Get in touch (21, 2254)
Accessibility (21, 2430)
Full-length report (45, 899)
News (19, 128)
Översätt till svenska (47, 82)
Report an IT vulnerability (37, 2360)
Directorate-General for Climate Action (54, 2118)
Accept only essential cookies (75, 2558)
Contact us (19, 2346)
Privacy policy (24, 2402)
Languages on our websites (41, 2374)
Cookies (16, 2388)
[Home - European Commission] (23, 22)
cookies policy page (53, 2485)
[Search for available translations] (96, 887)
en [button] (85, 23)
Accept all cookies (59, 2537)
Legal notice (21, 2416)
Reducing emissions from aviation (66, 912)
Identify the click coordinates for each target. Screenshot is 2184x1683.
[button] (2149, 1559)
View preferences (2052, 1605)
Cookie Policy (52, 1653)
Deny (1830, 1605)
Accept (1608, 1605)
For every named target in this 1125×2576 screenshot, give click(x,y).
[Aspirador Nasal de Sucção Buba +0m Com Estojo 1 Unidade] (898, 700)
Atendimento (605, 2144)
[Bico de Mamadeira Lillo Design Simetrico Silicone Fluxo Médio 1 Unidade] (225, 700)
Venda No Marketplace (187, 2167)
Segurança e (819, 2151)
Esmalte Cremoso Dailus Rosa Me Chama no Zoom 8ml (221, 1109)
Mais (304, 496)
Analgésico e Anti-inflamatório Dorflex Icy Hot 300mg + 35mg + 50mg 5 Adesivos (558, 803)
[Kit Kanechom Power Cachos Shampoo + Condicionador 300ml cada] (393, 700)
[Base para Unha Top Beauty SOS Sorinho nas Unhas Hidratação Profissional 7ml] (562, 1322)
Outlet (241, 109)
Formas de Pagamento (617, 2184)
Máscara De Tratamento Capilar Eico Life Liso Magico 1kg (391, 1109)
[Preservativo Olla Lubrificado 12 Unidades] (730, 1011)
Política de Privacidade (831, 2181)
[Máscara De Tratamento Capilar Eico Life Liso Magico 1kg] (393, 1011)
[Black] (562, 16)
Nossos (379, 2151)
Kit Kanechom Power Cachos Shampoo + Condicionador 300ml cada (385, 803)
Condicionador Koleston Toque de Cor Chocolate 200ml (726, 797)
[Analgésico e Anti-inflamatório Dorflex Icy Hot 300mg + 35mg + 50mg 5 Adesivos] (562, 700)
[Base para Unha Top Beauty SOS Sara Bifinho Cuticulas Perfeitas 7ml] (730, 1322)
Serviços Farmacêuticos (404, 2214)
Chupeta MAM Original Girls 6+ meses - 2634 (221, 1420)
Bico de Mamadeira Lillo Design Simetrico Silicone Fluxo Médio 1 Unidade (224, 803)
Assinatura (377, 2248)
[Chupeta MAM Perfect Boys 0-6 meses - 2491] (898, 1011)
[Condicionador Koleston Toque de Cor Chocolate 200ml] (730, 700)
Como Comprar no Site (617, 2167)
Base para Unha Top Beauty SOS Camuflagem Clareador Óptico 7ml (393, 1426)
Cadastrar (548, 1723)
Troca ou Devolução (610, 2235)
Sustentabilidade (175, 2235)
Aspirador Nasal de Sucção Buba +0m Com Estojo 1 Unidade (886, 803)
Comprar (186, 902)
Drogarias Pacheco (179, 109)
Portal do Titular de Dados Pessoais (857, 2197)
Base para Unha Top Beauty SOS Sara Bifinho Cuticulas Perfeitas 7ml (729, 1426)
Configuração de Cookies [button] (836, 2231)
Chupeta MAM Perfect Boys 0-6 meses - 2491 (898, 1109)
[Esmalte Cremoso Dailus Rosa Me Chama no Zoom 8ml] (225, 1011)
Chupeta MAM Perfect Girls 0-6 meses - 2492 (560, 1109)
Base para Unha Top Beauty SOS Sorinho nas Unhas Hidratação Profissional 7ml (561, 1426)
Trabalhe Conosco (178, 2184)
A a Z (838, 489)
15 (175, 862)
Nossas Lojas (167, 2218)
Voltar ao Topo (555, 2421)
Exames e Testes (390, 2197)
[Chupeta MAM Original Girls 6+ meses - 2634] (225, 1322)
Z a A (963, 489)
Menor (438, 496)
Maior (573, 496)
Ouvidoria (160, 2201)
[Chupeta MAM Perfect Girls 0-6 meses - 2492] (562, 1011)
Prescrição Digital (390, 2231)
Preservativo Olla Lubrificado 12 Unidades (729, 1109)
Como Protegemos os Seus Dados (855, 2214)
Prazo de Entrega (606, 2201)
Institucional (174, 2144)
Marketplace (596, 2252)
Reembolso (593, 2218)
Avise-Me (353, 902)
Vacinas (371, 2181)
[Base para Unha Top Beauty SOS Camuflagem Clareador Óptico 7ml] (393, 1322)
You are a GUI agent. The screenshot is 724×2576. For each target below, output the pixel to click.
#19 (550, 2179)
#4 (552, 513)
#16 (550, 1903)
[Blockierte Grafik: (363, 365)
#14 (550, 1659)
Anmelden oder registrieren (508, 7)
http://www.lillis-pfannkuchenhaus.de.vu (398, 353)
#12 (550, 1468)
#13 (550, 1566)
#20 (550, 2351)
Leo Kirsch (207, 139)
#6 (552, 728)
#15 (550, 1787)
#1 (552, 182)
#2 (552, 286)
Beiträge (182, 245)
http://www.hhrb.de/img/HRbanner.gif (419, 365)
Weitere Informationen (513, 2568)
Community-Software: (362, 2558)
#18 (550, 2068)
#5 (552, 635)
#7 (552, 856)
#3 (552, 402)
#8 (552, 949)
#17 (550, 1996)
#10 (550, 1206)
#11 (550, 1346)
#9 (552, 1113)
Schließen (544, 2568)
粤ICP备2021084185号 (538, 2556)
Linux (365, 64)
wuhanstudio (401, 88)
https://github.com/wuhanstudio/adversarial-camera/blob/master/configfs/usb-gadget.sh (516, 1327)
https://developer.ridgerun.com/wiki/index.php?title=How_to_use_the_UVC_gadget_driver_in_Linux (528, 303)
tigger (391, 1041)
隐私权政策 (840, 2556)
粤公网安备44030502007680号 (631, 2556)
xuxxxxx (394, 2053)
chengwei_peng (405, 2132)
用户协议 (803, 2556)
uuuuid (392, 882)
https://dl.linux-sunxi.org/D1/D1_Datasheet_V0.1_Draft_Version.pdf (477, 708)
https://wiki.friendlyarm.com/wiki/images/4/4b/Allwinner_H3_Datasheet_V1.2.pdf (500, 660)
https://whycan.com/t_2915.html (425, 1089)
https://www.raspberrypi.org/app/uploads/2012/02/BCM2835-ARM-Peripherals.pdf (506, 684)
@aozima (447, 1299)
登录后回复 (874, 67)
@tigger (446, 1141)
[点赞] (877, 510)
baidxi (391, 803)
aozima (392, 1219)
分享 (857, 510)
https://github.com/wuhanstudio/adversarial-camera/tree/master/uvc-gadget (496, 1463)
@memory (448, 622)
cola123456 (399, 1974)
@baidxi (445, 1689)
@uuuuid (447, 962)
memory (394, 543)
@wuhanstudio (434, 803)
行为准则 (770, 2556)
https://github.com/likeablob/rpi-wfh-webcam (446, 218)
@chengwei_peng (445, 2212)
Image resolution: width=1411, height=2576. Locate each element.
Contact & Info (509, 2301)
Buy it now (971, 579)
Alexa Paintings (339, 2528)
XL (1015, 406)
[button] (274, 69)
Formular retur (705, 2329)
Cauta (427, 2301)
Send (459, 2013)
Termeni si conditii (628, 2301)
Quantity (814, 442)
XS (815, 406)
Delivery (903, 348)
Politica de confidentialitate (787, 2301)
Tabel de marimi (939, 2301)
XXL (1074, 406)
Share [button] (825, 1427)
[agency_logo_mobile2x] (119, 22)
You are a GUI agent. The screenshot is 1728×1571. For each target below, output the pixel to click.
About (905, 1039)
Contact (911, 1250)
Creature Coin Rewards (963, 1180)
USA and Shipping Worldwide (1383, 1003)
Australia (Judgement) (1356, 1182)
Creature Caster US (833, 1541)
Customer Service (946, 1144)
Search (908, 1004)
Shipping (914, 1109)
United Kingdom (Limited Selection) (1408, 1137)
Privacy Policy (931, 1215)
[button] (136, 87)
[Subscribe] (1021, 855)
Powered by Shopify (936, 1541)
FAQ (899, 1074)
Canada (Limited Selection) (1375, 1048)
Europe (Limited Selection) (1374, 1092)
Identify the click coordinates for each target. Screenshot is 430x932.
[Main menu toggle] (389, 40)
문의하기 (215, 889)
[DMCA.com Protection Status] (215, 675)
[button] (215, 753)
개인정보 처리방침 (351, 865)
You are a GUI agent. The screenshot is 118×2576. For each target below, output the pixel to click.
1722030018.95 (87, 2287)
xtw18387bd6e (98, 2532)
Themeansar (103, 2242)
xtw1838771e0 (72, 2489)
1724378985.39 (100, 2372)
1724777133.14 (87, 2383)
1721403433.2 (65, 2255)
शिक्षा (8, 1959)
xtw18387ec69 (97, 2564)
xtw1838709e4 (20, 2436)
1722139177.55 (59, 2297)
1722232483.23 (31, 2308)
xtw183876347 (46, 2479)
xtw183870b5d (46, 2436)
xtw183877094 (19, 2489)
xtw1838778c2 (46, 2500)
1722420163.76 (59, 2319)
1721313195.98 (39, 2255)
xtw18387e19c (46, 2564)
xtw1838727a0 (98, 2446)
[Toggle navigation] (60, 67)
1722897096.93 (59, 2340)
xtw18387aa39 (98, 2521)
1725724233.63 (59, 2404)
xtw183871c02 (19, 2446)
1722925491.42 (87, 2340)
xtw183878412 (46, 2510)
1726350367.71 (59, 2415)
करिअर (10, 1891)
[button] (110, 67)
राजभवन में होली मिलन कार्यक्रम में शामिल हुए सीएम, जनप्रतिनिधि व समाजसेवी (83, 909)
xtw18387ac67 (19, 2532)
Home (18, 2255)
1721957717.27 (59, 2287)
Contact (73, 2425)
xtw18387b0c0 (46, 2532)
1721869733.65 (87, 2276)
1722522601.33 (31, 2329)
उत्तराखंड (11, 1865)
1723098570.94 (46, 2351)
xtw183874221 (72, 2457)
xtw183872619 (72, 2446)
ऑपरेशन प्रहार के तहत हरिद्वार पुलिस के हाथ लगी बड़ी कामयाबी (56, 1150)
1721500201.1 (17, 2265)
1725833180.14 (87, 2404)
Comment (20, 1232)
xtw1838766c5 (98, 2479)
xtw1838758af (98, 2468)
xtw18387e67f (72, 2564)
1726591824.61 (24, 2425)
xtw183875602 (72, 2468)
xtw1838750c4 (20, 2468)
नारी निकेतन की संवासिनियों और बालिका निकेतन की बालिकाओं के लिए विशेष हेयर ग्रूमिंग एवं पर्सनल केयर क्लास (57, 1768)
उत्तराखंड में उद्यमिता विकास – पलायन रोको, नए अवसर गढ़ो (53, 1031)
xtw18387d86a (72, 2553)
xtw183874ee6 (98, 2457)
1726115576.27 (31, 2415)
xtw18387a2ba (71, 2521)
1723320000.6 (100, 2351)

• PROBLEM REQUIREMENTS: Show each line in the data where the string "Cremoso" appears.

• YOUR RESPONSE:
Esmalte Cremoso Dailus Rosa Me Chama no Zoom 8ml (221, 1109)
[Esmalte Cremoso Dailus Rosa Me Chama no Zoom 8ml] (225, 1011)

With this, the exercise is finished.